Angola defende reforma do Conselho de Segurança da ONU
João Lourenço voltou também a defender uma reforma do Conselho de Segurança das Nações Unidas, considerando necessário garantir uma representação condigna do continente africano, incluindo lugares permanentes com todos os direitos inerentes.
O Chefe de Estado apelou ainda aos países africanos para que reforcem a concertação estratégica nos grandes fóruns multilaterais e procurem falar com uma posição comum sobre as questões que afectam directamente o continente.
Proposta de Centro de Vigilância de conflitos
Entre as propostas apresentadas esteve a criação de um Centro de Vigilância, concebido como instrumento estratégico para acompanhar os conflitos no continente.
A estrutura, segundo João Lourenço, poderia contribuir para identificar tendências, antecipar riscos e apoiar os esforços de prevenção e mediação antes que as crises evoluam para confrontos armados.
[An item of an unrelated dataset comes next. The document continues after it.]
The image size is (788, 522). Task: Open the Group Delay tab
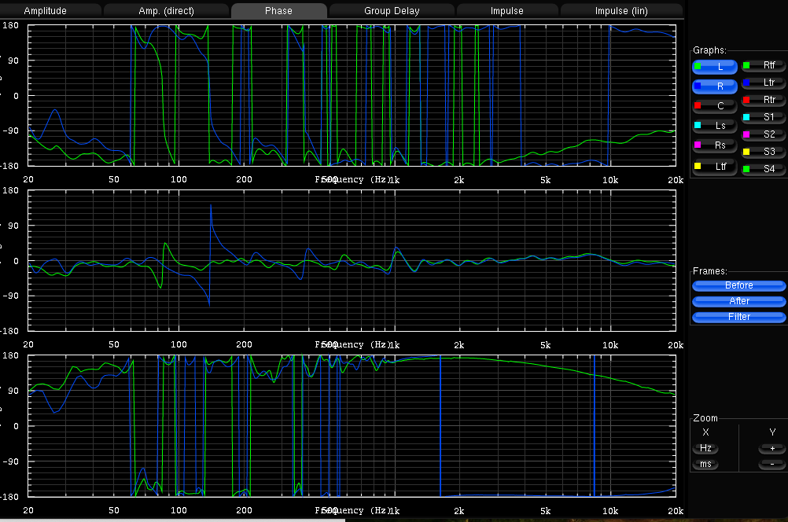point(392,11)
O Presidente defendeu também um acompanhamento mais regular das crises africanas, com reuniões ministeriais frequentes e, sempre que necessário, encontros ao nível dos Chefes de Estado e de Governo.
Na área financeira, João Lourenço considerou urgente consolidar o Fundo para a Paz da União Africana, através do aumento das contribuições dos Estados-membros.
Defendeu, contudo, uma distribuição proporcional e equitativa dos recursos pelos diferentes focos de instabilidade existentes no continente.
O Presidente apelou igualmente à plena operacionalização da Força Africana em Estado de Alerta, com capacidade financeira, logística e operacional adequada.
“Precisamos de ser protagonistas da nossa própria paz”
Na parte final da intervenção, João Lourenço reafirmou que África deve assumir maior responsabilidade pela prevenção e resolução dos seus próprios conflitos.
Para o Presidente angolano, a cooperação com as Nações Unidas e parceiros internacionais deve continuar, mas tendo como objectivo principal desenvolver uma capacidade africana própria para prevenir, mediar, gerir e resolver conflitos.
A mensagem central deixada na Cimeira foi a de que o desenvolvimento e a prosperidade previstos na Agenda 2063 — “A África que Queremos” só poderão ser alcançados através de uma paz duradoura.
João Lourenço manifestou confiança de que a Sessão Extraordinária de Luanda permita aos líderes africanos assumir compromissos concretos em matéria de prevenção, mediação, financiamento da paz, implementação das decisões da União Africana e responsabilização dos actores que alimentam os conflitos no continente.